The “Red” is supposed to go on a virtual tour to preach about the impending climate change and the need of sustainable development. The angry bird game provides good entertainment to people, but leisure and obligation are diametric. How is ‘Red’ even eco-friendly when it comes from cyberspace?

The point is that the UN thinks people will lend their ears more to the tours and talks of an animated ambassador than to a mortal one! It swallows the illusion that an inanimate character could throw light on how to make the world a better place. When Winnie the Pooh, an anthropomorphic bear, is ‘formally’ recognised as the epitome of friendship, have we halted ourselves to contemplate that the happiness of companionship has shrivelled to the extent of being satisfied by the picture of a cartoon character? When Tinker Bell is ‘formally’ attributed as the sentinel to the protection of the environment, we forget ‘the’ Rachel Carson or ‘the’ Gro Harlem Brundtland or ‘the’ Al Gore, who shaped the environmental history of this planet and reminded us that there is no ‘Planet B’ if we lose this one.

The influential progress

The purblind world of quasi-reality is imposed on our thought autonomy. The chores of reality are unattractive. The varied emotions, transient joys, grief, sickness, recoiling dilemma, drive the world to abide in an utopia of the unreal. The mind is gratified by the illusory. In the virtual world events can be modelled. Belief and comprehension can be limited to the valley of elation.
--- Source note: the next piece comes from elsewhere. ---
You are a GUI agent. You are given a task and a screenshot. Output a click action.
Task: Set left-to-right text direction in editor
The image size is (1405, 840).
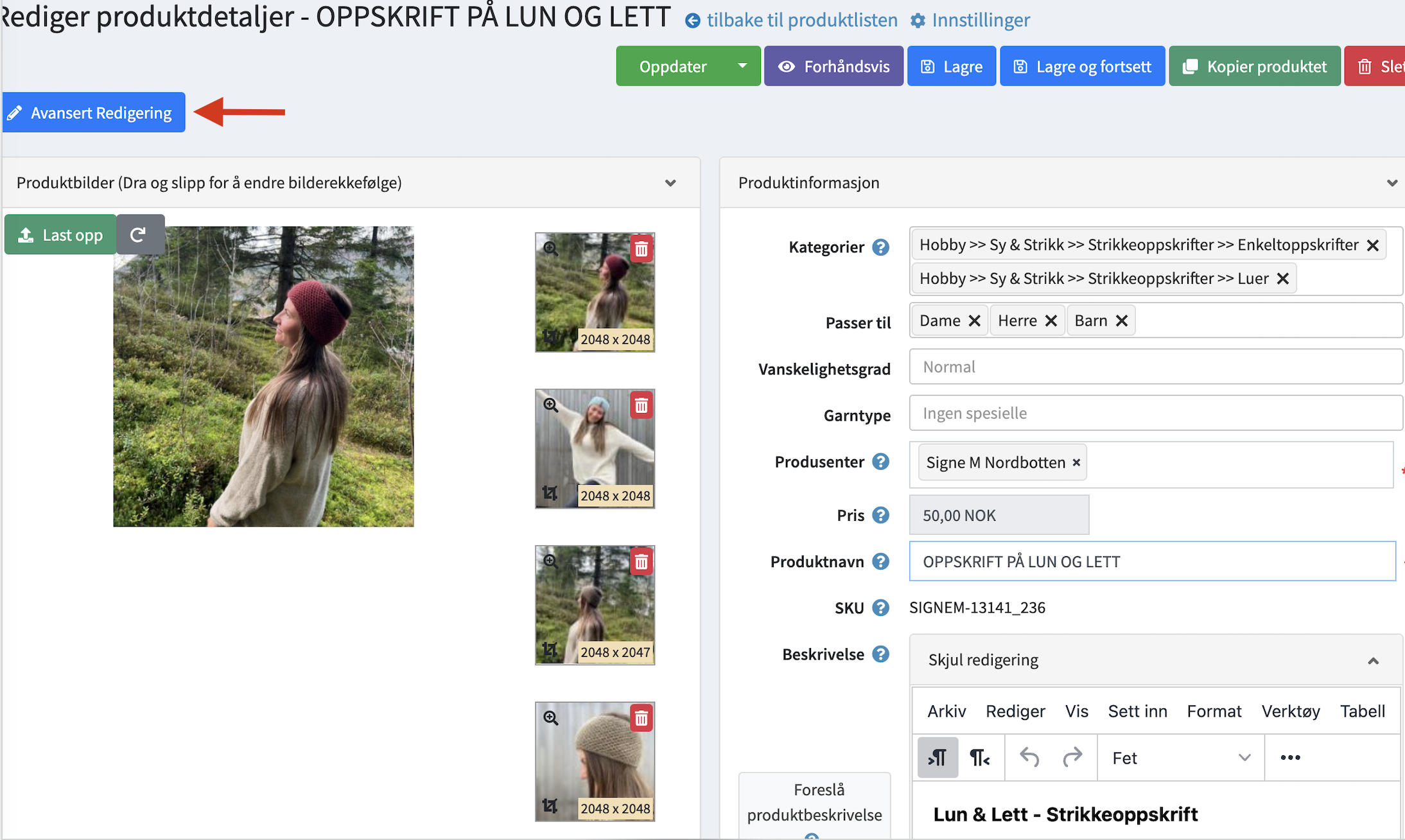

In all the ages till now, the world has found the heroes it needs. Has the world lost its ability to choose heroes from the domain of the real? Apart from the delusional existence and the transitory hype, can the superheroes ever solve the problems of gender exploitation, climate change or lost friendships? It’s time to realise that ‘real’ actions echo louder than trending Twitter hashtags.

Being slaves of mortality, intellect is essentially an interregnum between birth and death. It would be fatuous to believe that ‘The Iron Man’ would fly down the Line of Control, torpedo the base camps of terrorists and toss Masood Azhar on to the Indian side and deliver the punch line, “He is all yours” before taking off. It’s time to acknowledge the terrestrial realism of life. Let’s be ready to visualise our teetotum stop the whirl and cure the fiction grippe.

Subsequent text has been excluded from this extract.